# [What to work on]
Rewrite the following entries as a numbered list, leaving out any blank lines.

# [The input]
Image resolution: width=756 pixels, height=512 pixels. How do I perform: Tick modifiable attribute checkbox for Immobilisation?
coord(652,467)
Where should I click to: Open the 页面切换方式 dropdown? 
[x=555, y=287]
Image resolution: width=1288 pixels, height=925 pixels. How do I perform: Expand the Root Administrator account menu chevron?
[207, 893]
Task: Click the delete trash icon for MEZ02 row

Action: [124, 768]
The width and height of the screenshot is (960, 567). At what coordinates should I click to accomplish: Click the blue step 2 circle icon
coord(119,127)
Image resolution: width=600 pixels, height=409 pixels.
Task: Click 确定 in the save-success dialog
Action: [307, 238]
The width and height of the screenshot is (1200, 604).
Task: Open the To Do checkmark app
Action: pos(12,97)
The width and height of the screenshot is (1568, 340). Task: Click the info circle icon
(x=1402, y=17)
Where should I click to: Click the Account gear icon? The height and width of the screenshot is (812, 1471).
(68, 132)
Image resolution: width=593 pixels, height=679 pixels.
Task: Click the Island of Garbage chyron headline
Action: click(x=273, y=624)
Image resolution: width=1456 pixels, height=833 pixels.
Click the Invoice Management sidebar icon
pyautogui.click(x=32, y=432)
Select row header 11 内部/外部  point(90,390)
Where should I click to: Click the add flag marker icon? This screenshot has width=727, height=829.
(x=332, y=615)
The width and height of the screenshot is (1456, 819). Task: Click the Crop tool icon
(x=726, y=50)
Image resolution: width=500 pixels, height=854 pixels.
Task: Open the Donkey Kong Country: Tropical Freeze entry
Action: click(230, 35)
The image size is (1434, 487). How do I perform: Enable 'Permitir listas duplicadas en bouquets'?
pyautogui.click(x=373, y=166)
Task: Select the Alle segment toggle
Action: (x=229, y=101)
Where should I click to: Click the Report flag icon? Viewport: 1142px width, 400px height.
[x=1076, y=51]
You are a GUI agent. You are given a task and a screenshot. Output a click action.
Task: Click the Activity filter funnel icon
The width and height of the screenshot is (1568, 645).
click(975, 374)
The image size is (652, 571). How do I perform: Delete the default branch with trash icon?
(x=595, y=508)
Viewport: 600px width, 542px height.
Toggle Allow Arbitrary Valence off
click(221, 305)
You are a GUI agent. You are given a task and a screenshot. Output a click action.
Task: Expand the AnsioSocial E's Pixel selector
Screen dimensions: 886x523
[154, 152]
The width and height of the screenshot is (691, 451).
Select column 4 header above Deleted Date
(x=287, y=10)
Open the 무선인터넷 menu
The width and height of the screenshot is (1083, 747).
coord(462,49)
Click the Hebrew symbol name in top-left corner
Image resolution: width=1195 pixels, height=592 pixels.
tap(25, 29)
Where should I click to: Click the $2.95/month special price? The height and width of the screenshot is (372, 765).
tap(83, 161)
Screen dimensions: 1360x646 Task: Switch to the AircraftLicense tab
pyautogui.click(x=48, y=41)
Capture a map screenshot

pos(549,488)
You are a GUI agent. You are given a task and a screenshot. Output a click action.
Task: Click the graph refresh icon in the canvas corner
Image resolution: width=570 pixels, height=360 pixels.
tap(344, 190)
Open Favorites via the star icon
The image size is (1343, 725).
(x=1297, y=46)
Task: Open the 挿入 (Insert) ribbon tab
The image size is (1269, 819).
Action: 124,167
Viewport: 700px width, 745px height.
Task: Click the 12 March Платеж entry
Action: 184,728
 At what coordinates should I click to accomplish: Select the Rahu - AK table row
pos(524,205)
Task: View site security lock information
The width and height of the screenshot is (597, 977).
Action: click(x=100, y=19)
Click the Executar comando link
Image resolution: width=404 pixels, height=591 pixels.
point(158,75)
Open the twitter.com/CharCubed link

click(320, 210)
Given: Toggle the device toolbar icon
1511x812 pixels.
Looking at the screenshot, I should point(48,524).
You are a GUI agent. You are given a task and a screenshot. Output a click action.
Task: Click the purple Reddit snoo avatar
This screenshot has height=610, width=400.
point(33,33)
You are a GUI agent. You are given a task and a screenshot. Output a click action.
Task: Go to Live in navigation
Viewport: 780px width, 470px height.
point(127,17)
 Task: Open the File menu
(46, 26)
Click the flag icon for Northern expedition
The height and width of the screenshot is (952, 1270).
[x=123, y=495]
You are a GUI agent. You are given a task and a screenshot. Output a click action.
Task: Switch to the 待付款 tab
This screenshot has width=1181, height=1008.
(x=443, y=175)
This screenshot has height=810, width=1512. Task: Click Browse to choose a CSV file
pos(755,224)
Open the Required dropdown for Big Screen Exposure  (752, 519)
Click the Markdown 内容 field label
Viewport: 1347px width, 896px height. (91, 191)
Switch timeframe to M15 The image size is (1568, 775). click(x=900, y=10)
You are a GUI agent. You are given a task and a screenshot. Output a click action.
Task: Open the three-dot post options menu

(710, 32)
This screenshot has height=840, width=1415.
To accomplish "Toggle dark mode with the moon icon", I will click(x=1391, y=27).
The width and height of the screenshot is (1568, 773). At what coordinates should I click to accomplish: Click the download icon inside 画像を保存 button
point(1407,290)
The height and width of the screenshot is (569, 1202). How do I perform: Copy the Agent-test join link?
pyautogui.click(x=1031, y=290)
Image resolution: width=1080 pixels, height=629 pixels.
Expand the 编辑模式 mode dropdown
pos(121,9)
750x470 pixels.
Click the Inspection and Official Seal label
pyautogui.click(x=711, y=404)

# [Written response]
1. Image resolution: width=756 pixels, height=512 pixels. How do I perform: Tick modifiable attribute checkbox for Immobilisation?
2. coord(652,467)
3. Where should I click to: Open the 页面切换方式 dropdown? 
4. [x=555, y=287]
5. Image resolution: width=1288 pixels, height=925 pixels. How do I perform: Expand the Root Administrator account menu chevron?
6. [207, 893]
7. Task: Click the delete trash icon for MEZ02 row
8. Action: [124, 768]
9. The width and height of the screenshot is (960, 567). At what coordinates should I click to accomplish: Click the blue step 2 circle icon
10. coord(119,127)
11. Image resolution: width=600 pixels, height=409 pixels.
12. Task: Click 确定 in the save-success dialog
13. Action: [307, 238]
14. The width and height of the screenshot is (1200, 604).
15. Task: Open the To Do checkmark app
16. Action: pos(12,97)
17. The width and height of the screenshot is (1568, 340). Task: Click the info circle icon
18. (x=1402, y=17)
19. Where should I click to: Click the Account gear icon? The height and width of the screenshot is (812, 1471).
20. (68, 132)
21. Image resolution: width=593 pixels, height=679 pixels.
22. Task: Click the Island of Garbage chyron headline
23. Action: click(x=273, y=624)
24. Image resolution: width=1456 pixels, height=833 pixels.
25. Click the Invoice Management sidebar icon
26. pyautogui.click(x=32, y=432)
27. Select row header 11 内部/外部  point(90,390)
28. Where should I click to: Click the add flag marker icon? This screenshot has width=727, height=829.
29. (x=332, y=615)
30. The width and height of the screenshot is (1456, 819). Task: Click the Crop tool icon
31. (x=726, y=50)
32. Image resolution: width=500 pixels, height=854 pixels.
33. Task: Open the Donkey Kong Country: Tropical Freeze entry
34. Action: click(230, 35)
35. The image size is (1434, 487). How do I perform: Enable 'Permitir listas duplicadas en bouquets'?
36. pyautogui.click(x=373, y=166)
37. Task: Select the Alle segment toggle
38. Action: (x=229, y=101)
39. Where should I click to: Click the Report flag icon? Viewport: 1142px width, 400px height.
40. [x=1076, y=51]
41. You are a GUI agent. You are given a task and a screenshot. Output a click action.
42. Task: Click the Activity filter funnel icon
43. The width and height of the screenshot is (1568, 645).
44. click(975, 374)
45. The image size is (652, 571). How do I perform: Delete the default branch with trash icon?
46. (x=595, y=508)
47. Viewport: 600px width, 542px height.
48. Toggle Allow Arbitrary Valence off
49. click(221, 305)
50. You are a GUI agent. You are given a task and a screenshot. Output a click action.
51. Task: Expand the AnsioSocial E's Pixel selector
52. Screen dimensions: 886x523
53. [154, 152]
54. The width and height of the screenshot is (691, 451).
55. Select column 4 header above Deleted Date
56. (x=287, y=10)
57. Open the 무선인터넷 menu
58. The width and height of the screenshot is (1083, 747).
59. coord(462,49)
60. Click the Hebrew symbol name in top-left corner
61. Image resolution: width=1195 pixels, height=592 pixels.
62. tap(25, 29)
63. Where should I click to: Click the $2.95/month special price? The height and width of the screenshot is (372, 765).
64. tap(83, 161)
65. Screen dimensions: 1360x646 Task: Switch to the AircraftLicense tab
66. pyautogui.click(x=48, y=41)
67. Capture a map screenshot
68. pos(549,488)
69. You are a GUI agent. You are given a task and a screenshot. Output a click action.
70. Task: Click the graph refresh icon in the canvas corner
71. Image resolution: width=570 pixels, height=360 pixels.
72. tap(344, 190)
73. Open Favorites via the star icon
74. The image size is (1343, 725).
75. (x=1297, y=46)
76. Task: Open the 挿入 (Insert) ribbon tab
77. The image size is (1269, 819).
78. Action: 124,167
79. Viewport: 700px width, 745px height.
80. Task: Click the 12 March Платеж entry
81. Action: 184,728
82.  At what coordinates should I click to accomplish: Select the Rahu - AK table row
83. pos(524,205)
84. Task: View site security lock information
85. The width and height of the screenshot is (597, 977).
86. Action: click(x=100, y=19)
87. Click the Executar comando link
88. Image resolution: width=404 pixels, height=591 pixels.
89. point(158,75)
90. Open the twitter.com/CharCubed link
91. click(320, 210)
92. Given: Toggle the device toolbar icon
93. 1511x812 pixels.
94. Looking at the screenshot, I should point(48,524).
95. You are a GUI agent. You are given a task and a screenshot. Output a click action.
96. Task: Click the purple Reddit snoo avatar
97. This screenshot has height=610, width=400.
98. point(33,33)
99. You are a GUI agent. You are given a task and a screenshot. Output a click action.
100. Task: Go to Live in navigation
101. Viewport: 780px width, 470px height.
102. point(127,17)
103.  Task: Open the File menu
104. (46, 26)
105. Click the flag icon for Northern expedition
106. The height and width of the screenshot is (952, 1270).
107. [x=123, y=495]
108. You are a GUI agent. You are given a task and a screenshot. Output a click action.
109. Task: Switch to the 待付款 tab
110. This screenshot has width=1181, height=1008.
111. (x=443, y=175)
112. This screenshot has height=810, width=1512. Task: Click Browse to choose a CSV file
113. pos(755,224)
114. Open the Required dropdown for Big Screen Exposure  (752, 519)
115. Click the Markdown 内容 field label
116. Viewport: 1347px width, 896px height. (91, 191)
117. Switch timeframe to M15 The image size is (1568, 775). click(x=900, y=10)
118. You are a GUI agent. You are given a task and a screenshot. Output a click action.
119. Task: Open the three-dot post options menu
120. (710, 32)
121. This screenshot has height=840, width=1415.
122. To accomplish "Toggle dark mode with the moon icon", I will click(x=1391, y=27).
123. The width and height of the screenshot is (1568, 773). At what coordinates should I click to accomplish: Click the download icon inside 画像を保存 button
124. point(1407,290)
125. The height and width of the screenshot is (569, 1202). How do I perform: Copy the Agent-test join link?
126. pyautogui.click(x=1031, y=290)
127. Image resolution: width=1080 pixels, height=629 pixels.
128. Expand the 编辑模式 mode dropdown
129. pos(121,9)
130. 750x470 pixels.
131. Click the Inspection and Official Seal label
132. pyautogui.click(x=711, y=404)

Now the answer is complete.